米大統領選は、いまどうなっているのか?日本では報じられないこと
米国の大統領選がひと月後の11月5日に行われますが、英国The Economist(日経新聞に転載)に掲載されていた「米大統領選、男女の権利巡る対決に」と題された記事が、実に興味深かったのでとりあげ、あれこれ考えてみようと思います。
米国大統領選の争点の一つに「妊娠中絶の権利」があげられていますが、記事では、これを「ジェンダー」の視点で包括し、「男らしさ」というキーワードでさまざまな問題を交え、論じていました。
ハリス副大統領は、中絶の権利擁護を掲げ、バイデン政権の副大統領としても、中絶の権利が守られる必要性について、全米各地を回って訴えてきました。
一方、トランプ氏は、2022年に連邦最高裁判所が「中絶は憲法で認められた権利だ」とする、それまでの判断を覆した際に、自分が大統領在任中に保守派の判事3人を指名し、多数派になったことで実現したと強調するなど、人工妊娠中絶反対の立場を取り続けています。

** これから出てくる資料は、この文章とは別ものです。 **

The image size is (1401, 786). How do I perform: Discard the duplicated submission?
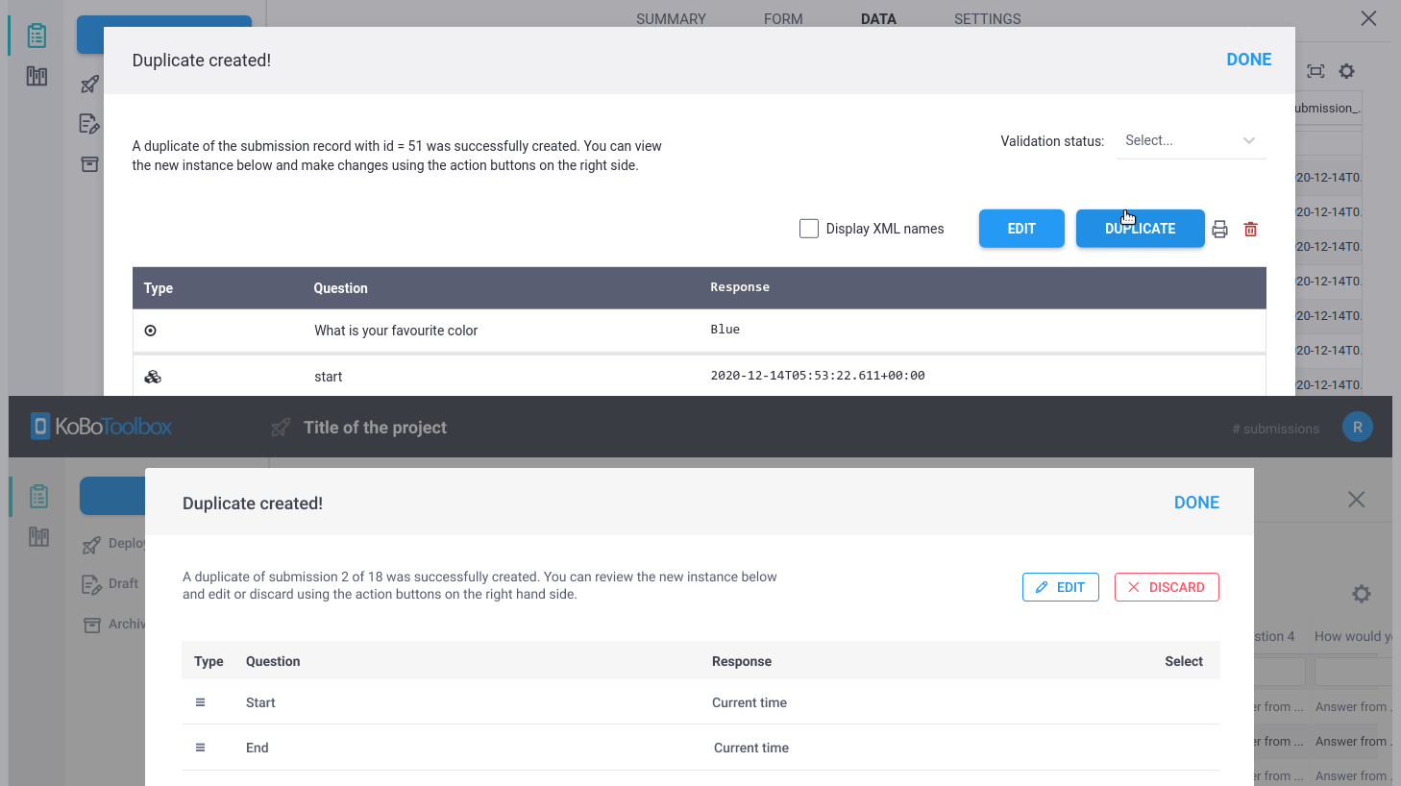[x=1167, y=586]
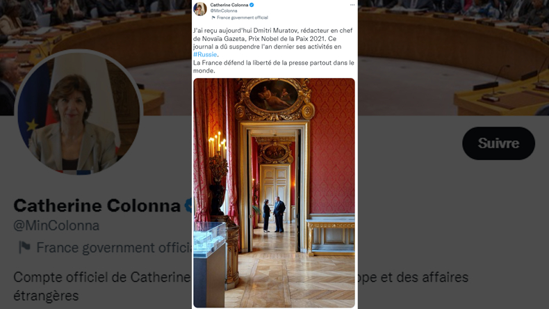Viewport: 549px width, 309px height.
Task: Click the small avatar in the tweet header
Action: click(x=200, y=9)
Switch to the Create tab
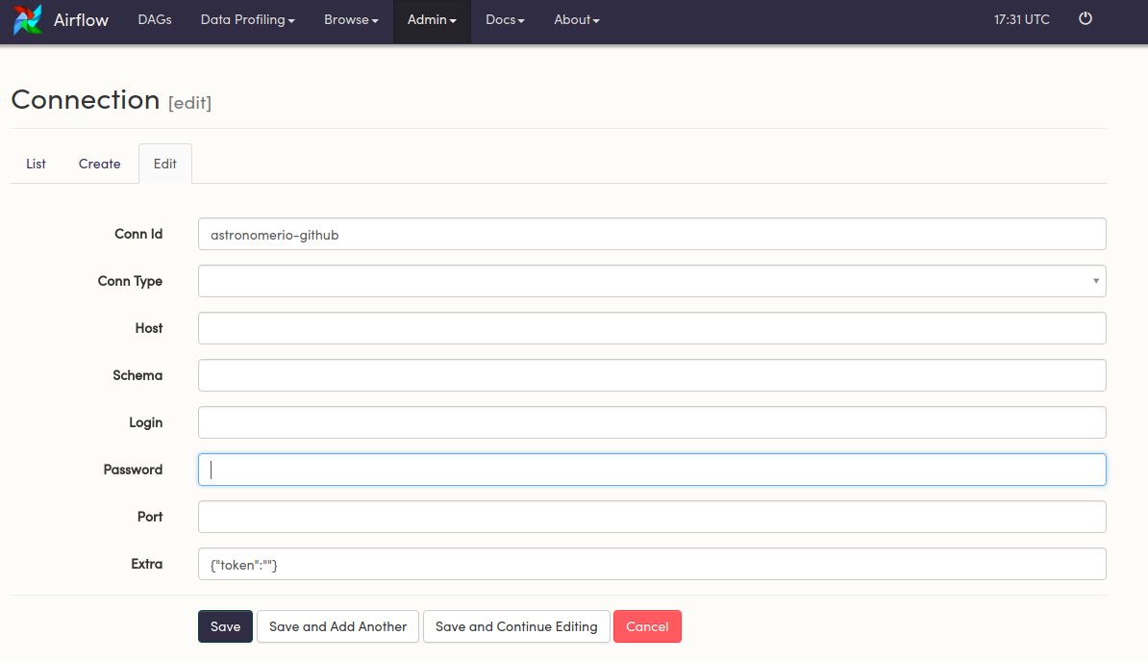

そんな中、ハリス副大統領陣営は、各地の男性にハリス候補への投票を呼びかける「生殖の自由バスツアー」なるものを主催。
9月20日にはペンシルベニア州ピッツバーグのある醸造所で、医師、ソーシャルワーカー、米下院議員、ハリウッド俳優2人、テキサス州の人工中絶禁止法のために妻を敗血症で失いかけた夫、の6人による討論を行い、「政府は女性の子宮に口出すべきでないということだ」と討論者たちが結論づけると、大きな拍手がわき起こり、興奮してビールをこぼす人までいたと伝えています。
私から見れば「女性の問題」とされがちな中絶の権利を、海の向こうで男性たちが議論しているのが実に羨ましく思えるのですが、記事では件のような「夫としての立場」、すなわち、彼らが「息子たちの良い手本」となり、父として娘たちのため権利を取り戻そうと訴えることを、ある種の「男らしさ」の一つと表現。
8月に行われた民主党全国委員会でも、同様の「男らしさ」が主張されたそうです。